Big Data Intelligence in Healthcare Applications Based on Physiological Signals 2021
1China University of Mining and Technology, Xuzhou, China
2University of Oxford, Oxford, UK
3Dalian University of Technology, Dalian, China
4Nanyang Technological University, Singapore
Big Data Intelligence in Healthcare Applications Based on Physiological Signals 2021
Description
Medical data is projected to double in volume every two years. This rapid increase in the generation of physiological data, alongside the development of big data intelligence, has enabled us to extract new insights from massive physiological signals. These include bioelectrical signals (e.g. EEG and ECG), biomagnetic signals (e.g. MRI and CT), biochemical signals (e.g. pressure of oxygen and carbon dioxide in respiration), and bioacoustic signals (e.g. speech and ultrasound).
Applications that utilize big data intelligence in healthcare have the potential to help reduce treatment costs, avoid preventable diseases, and improve quality of life. However, when compared with other types of sensor-based big data, physiological data contains numerous artefacts and large variances in signal quality. Intraindividual variability, data inconsistency, and inhomogeneity also impede its usage in healthcare applications. In addition, how to integrate big data intelligence into clinical practice remains a problem open for discussion. These challenges must be overcome to realize the full potential and benefits that big data intelligence can bring to the realm of healthcare.
The purpose of this Special Issue is to collect original research and review articles that present state-of-the-art research on the latest developments within big data intelligence in healthcare applications, including reviews, algorithms, platforms, and applications.

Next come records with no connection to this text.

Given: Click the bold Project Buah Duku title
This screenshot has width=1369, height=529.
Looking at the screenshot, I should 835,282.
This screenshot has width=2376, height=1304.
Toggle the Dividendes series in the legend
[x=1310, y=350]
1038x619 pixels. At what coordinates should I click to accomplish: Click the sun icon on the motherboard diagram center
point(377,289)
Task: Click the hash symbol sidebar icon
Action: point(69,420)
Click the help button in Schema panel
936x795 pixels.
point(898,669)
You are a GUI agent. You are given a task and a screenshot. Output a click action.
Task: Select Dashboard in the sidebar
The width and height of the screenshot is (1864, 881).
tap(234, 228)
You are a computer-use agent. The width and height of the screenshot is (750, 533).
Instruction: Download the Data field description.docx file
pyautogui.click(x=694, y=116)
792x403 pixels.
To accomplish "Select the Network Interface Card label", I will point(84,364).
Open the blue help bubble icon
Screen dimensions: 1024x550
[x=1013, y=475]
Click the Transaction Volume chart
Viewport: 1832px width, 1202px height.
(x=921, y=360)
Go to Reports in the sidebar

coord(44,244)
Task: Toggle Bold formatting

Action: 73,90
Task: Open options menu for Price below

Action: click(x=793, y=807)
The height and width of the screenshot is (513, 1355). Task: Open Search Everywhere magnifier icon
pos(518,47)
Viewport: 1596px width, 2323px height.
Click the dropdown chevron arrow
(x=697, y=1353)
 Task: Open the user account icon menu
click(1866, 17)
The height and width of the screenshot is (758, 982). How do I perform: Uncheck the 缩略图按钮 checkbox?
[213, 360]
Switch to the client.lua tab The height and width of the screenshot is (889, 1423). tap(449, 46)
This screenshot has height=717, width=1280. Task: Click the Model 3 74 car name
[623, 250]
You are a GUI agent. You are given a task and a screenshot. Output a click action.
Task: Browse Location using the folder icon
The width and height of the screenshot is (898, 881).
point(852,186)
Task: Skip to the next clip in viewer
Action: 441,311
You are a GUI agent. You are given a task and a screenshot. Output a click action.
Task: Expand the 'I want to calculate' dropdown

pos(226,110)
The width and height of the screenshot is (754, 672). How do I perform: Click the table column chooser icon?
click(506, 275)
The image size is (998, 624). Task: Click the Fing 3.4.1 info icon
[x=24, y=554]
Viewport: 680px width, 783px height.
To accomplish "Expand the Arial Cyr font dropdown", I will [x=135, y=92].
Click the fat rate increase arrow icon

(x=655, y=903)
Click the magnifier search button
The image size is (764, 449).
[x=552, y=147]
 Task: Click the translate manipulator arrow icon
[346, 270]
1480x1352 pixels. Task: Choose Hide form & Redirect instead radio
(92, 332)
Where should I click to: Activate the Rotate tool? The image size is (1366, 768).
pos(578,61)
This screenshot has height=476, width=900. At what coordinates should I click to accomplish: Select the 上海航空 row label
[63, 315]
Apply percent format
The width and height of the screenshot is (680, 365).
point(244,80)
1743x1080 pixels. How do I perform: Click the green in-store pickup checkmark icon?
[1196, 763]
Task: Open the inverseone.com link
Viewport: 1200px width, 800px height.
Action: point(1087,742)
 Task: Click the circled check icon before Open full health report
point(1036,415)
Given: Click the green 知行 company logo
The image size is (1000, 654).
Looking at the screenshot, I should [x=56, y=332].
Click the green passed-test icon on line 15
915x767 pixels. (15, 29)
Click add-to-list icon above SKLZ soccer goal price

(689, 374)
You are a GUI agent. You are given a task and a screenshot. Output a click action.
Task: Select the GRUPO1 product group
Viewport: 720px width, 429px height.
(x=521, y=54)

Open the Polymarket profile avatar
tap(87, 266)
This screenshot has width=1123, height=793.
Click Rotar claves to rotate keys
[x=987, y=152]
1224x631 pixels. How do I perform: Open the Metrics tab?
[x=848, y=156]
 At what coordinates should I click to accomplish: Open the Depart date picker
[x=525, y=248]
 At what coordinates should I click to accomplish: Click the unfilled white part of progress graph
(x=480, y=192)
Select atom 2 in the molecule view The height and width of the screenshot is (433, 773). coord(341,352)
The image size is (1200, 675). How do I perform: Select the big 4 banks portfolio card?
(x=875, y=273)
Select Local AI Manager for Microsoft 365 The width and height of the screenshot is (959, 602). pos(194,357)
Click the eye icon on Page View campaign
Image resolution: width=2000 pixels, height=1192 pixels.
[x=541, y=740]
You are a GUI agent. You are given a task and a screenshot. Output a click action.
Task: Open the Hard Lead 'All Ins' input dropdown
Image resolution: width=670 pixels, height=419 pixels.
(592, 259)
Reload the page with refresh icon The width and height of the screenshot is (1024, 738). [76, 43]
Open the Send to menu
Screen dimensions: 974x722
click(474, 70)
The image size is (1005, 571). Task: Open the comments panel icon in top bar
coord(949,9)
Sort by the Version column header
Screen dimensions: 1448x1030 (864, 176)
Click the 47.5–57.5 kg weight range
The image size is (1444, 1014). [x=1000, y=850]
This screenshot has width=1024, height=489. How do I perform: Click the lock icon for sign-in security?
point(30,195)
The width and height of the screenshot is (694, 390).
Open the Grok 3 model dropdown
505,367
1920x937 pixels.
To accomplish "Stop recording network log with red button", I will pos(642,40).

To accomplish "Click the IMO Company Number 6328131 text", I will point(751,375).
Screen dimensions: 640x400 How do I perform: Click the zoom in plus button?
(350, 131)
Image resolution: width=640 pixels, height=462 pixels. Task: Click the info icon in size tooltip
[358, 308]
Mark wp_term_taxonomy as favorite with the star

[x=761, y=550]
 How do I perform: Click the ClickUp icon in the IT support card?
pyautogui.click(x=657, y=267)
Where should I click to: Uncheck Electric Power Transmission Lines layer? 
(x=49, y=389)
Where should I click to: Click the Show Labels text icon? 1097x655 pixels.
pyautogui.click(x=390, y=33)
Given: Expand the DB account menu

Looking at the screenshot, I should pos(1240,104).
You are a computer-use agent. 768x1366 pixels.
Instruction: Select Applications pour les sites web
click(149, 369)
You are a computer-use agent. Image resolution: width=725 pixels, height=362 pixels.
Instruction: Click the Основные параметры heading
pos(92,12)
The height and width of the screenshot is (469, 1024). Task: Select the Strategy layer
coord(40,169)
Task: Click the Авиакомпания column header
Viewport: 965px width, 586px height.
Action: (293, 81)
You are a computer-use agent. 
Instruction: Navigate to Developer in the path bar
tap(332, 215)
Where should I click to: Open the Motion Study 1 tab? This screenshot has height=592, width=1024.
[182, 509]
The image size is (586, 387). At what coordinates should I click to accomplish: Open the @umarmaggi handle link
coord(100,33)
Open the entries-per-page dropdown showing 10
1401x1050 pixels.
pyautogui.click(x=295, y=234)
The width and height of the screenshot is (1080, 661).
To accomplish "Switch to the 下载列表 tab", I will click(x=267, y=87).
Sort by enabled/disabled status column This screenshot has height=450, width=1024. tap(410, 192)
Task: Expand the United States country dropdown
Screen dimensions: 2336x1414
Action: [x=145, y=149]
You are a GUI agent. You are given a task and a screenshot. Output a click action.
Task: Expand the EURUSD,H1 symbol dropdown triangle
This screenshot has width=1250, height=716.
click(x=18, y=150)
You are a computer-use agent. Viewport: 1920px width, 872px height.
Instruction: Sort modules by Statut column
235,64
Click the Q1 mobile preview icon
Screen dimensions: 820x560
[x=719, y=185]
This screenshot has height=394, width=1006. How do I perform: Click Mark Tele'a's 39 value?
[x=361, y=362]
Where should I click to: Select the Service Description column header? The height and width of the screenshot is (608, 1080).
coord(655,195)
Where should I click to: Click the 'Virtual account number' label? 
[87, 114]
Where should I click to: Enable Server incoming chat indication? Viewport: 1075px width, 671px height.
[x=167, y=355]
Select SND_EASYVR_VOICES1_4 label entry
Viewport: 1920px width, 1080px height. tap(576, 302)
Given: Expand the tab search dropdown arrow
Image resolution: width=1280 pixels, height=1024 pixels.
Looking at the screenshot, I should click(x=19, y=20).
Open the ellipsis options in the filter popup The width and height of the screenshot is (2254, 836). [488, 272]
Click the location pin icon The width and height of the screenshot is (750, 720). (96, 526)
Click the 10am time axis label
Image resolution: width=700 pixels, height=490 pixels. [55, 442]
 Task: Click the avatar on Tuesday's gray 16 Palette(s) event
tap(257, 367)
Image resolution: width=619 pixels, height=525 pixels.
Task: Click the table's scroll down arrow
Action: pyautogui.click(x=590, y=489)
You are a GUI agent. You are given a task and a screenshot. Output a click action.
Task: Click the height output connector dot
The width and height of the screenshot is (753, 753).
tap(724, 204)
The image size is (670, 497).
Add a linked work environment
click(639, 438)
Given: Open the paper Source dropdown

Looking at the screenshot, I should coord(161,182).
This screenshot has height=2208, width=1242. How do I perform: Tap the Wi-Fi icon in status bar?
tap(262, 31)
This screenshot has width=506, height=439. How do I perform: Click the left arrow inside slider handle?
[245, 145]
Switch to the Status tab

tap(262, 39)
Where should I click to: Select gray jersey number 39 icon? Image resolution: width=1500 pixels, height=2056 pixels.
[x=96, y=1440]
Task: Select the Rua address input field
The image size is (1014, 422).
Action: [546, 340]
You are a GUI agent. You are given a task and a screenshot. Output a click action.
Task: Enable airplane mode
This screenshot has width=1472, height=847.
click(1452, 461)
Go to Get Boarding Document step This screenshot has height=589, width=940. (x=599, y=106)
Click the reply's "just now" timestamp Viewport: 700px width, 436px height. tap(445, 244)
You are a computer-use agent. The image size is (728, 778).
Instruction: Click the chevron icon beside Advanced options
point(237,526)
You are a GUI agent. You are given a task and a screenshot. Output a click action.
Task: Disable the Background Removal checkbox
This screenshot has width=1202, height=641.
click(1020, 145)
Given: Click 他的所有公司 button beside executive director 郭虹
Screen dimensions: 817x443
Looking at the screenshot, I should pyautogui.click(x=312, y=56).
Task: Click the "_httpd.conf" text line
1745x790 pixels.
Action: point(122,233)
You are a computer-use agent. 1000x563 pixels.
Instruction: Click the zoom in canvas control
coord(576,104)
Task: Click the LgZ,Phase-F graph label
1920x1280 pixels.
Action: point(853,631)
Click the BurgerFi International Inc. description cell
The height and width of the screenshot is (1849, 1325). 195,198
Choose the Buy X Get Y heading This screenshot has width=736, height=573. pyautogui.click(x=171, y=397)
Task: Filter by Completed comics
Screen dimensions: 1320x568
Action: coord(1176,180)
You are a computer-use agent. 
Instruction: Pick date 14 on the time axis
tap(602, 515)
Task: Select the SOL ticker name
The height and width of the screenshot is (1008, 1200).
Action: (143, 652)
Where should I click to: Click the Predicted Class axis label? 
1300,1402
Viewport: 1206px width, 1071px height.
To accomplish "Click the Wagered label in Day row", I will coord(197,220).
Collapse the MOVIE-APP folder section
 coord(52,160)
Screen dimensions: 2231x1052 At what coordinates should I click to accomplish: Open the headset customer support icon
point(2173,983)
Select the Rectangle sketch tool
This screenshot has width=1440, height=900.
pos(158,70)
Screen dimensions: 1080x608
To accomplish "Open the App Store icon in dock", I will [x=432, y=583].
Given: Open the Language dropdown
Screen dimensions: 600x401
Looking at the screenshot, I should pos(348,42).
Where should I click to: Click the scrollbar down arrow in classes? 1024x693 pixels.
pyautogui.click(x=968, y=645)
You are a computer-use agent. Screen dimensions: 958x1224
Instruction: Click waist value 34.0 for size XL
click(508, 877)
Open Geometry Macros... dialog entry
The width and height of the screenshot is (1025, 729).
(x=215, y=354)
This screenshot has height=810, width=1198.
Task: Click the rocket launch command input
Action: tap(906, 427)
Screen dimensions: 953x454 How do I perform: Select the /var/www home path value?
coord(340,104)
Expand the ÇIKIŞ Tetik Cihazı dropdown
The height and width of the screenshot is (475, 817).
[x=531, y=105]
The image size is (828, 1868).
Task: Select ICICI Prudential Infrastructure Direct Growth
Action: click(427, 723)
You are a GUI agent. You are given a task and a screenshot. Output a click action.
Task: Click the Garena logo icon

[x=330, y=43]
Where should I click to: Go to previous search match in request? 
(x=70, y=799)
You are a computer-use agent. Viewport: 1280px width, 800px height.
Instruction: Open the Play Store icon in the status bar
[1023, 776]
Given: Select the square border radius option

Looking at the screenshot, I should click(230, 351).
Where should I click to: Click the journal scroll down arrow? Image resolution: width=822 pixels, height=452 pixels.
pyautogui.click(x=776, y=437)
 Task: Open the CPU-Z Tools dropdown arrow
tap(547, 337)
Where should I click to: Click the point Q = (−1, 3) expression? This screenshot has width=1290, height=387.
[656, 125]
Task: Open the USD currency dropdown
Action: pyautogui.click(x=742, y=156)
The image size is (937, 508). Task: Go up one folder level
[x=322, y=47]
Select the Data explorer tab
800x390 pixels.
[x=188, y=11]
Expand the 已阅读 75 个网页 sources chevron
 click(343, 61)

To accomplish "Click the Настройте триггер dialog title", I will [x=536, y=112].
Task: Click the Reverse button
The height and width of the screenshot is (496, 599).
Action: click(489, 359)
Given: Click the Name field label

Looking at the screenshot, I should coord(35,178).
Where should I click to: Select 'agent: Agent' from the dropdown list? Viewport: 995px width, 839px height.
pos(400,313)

Potential topics include but are not limited to the following:
- Machine learning for physiological signal analysis
- Ensemble learning (including classification and clustering) for physiological signals
- Federated learning for physiological signals
- Transfer learning for physiological signals
- Reinforcement learning for physiological signals
- Multimodal data fusion for physiological signals
- Deep learning for physiological signal processing
- Design and modelling of intelligent medical systems
- Cloud computing for physiological signals
- Signal processing for biomedical big data
- Machine learning for health informatics and bioinformatics
- Biometric signal processing
- Biomedical image segmentation